Written by Dave Gannaway
In every workplace job motivation must cater for two types of employee.
• Those who enjoy the work arrived early and begin their job right away. Happy with their situation, they are self disciplined and require the least job motivation and supervision. . . . Predominantly of a nature ideally suited to repetitive or routine tasks, following instructions. . . . Often, conscientious and reliable.
• Those who do not like work, arrive late, and are often absent. This group requires skilled and experience leadership to motivate them. One effective tool is to gain rapport. Once rapport has been achieved they can be led more easily than they can be pushed!
The first job of a good manager will be to motivate himself. Enthusiasm and vitality is contagious so together with rapport, much resistance can be overcome with good leadership. Job motivational skills, the theories of Maslow, Herzberg Vroom and the rest can each expound their ideas and fill a million books but nothing is as effective as a sound understanding of human nature.

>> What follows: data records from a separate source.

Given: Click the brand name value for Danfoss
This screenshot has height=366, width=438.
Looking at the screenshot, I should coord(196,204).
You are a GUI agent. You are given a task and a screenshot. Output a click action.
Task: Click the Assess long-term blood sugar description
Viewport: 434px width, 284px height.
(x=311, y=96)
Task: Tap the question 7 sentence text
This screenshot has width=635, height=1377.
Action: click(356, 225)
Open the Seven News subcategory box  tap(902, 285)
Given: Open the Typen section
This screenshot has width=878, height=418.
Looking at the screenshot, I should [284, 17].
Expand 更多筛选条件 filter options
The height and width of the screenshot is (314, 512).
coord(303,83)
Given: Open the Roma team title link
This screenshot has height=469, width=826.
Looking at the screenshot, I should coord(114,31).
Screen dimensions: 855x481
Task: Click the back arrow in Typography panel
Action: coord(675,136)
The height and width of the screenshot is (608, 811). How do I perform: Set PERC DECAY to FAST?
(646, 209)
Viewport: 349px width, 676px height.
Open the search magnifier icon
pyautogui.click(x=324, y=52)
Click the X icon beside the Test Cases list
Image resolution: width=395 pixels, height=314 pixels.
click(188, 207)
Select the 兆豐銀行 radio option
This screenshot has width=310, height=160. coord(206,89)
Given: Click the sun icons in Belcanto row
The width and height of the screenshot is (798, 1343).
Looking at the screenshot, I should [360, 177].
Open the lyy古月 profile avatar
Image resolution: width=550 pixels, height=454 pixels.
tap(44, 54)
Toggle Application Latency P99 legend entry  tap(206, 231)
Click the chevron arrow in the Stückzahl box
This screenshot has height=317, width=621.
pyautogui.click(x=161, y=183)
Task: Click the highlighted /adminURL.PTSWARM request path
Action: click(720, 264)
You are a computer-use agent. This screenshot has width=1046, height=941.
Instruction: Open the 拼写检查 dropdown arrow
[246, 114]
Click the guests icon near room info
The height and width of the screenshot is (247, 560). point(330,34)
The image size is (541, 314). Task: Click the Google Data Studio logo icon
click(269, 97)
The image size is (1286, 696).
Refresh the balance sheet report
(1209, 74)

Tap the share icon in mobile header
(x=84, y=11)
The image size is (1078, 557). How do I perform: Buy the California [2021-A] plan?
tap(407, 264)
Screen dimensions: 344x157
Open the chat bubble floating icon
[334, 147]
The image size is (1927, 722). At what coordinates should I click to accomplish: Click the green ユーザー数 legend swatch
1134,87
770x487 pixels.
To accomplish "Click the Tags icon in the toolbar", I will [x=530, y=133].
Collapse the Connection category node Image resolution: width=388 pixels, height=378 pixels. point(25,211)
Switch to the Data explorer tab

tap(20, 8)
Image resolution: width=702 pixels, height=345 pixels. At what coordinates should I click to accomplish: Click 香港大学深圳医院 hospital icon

One tool that is often neglected by managers is delegation. This is an effective tool that has a two prong advantage.
1. Delegation of duties can lighten the load on managers and supervisors alike, freeing then for more important duties.
2. Giving the workforce some responsibility can increase their efforts when coupled with some form of reward, usually financial. Just watch the effect when an ordinary person is given a stripe, badge or uniform. Observe the sudden rush of power a ‘lollypop’ man or woman receives with the ‘stop’ sign that can hold up the traffic to let the children cross the street. Man . . . such power, they are motivated!